## What to work on
Check each line of the data for "height", then give the number of lines that have it, without any other words.

Collected data:
"""

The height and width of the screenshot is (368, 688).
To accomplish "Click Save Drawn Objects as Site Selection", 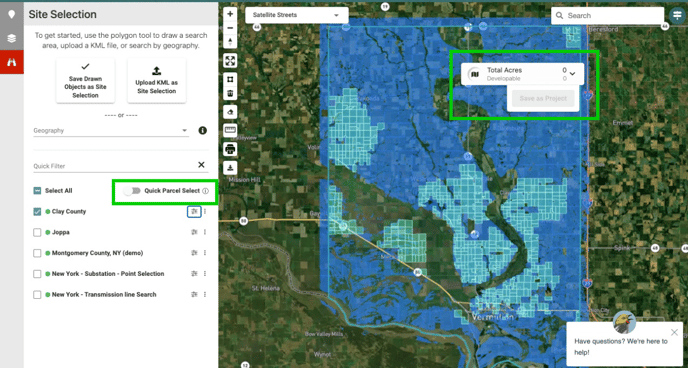I will pos(86,81).
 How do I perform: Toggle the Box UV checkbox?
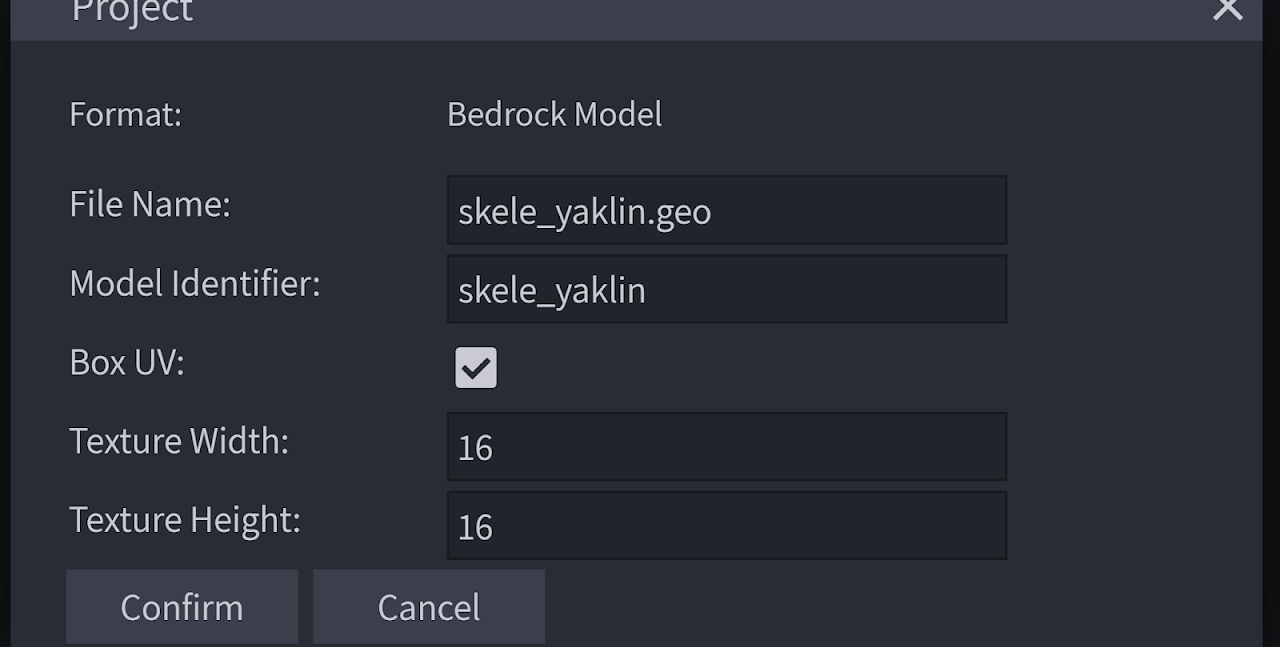(476, 368)
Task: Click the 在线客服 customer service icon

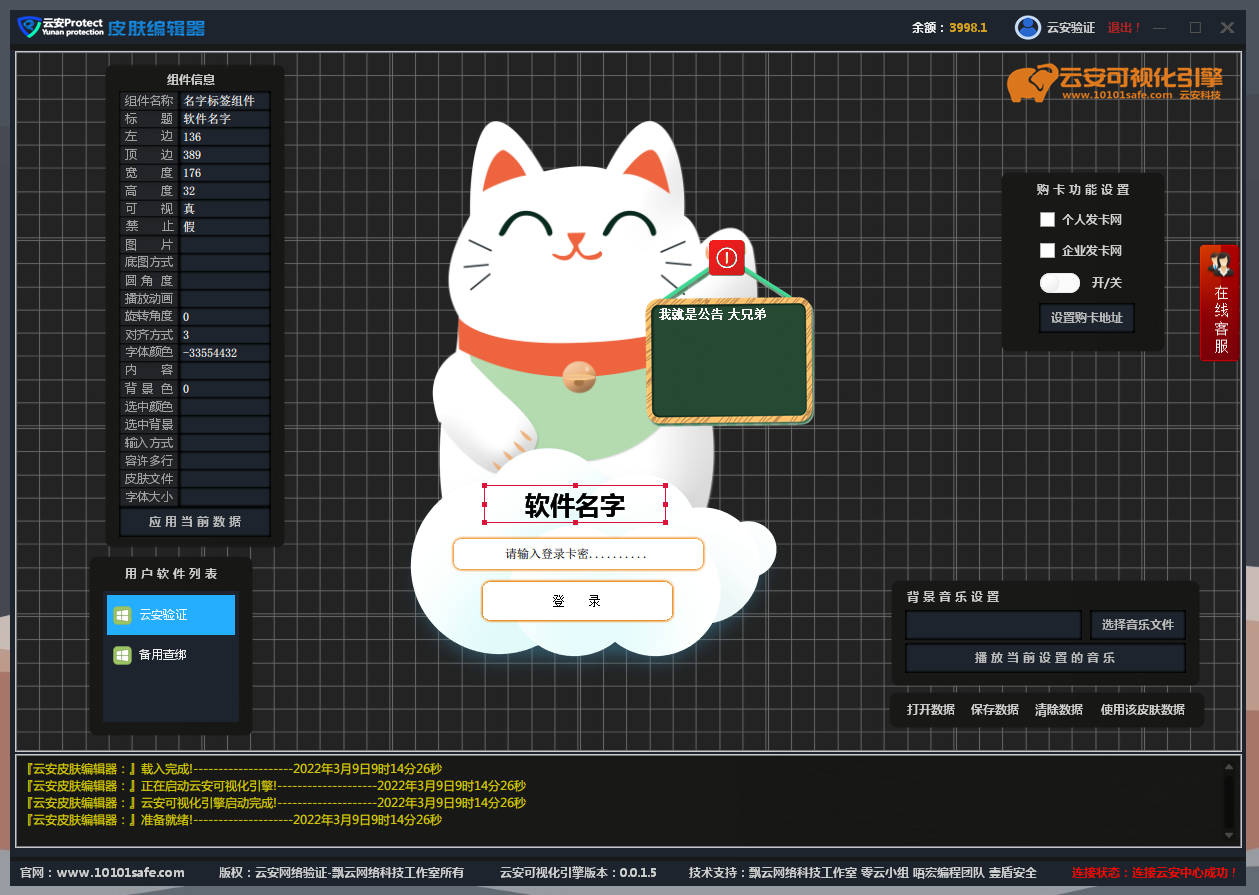Action: pyautogui.click(x=1220, y=302)
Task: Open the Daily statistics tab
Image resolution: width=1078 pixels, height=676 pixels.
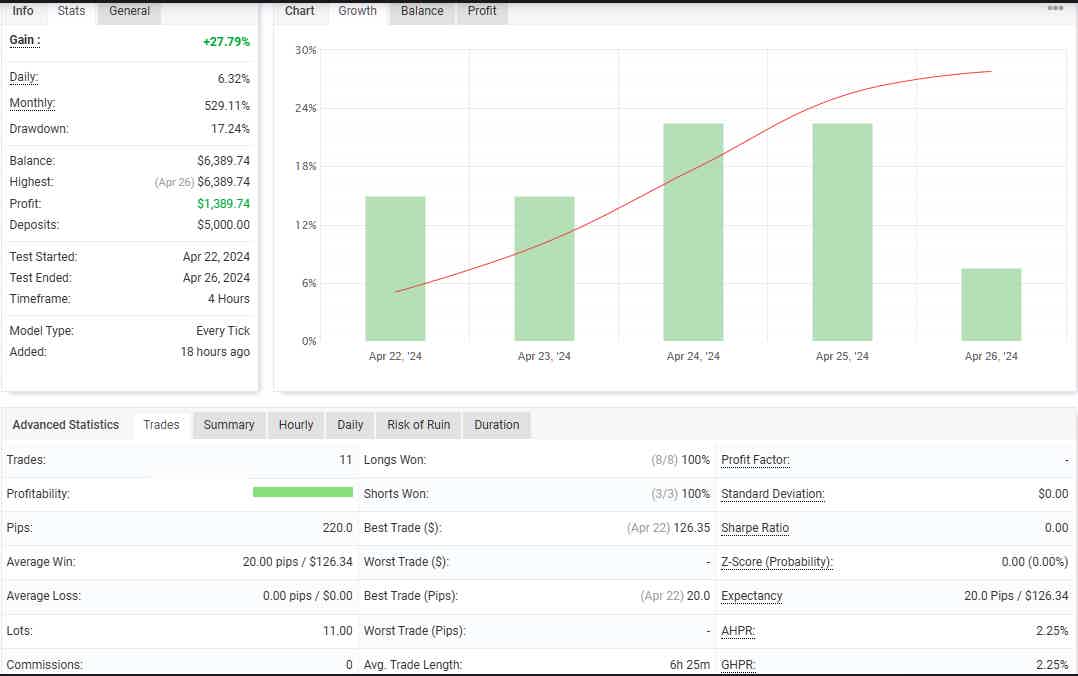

"""

## Solution to the problem
2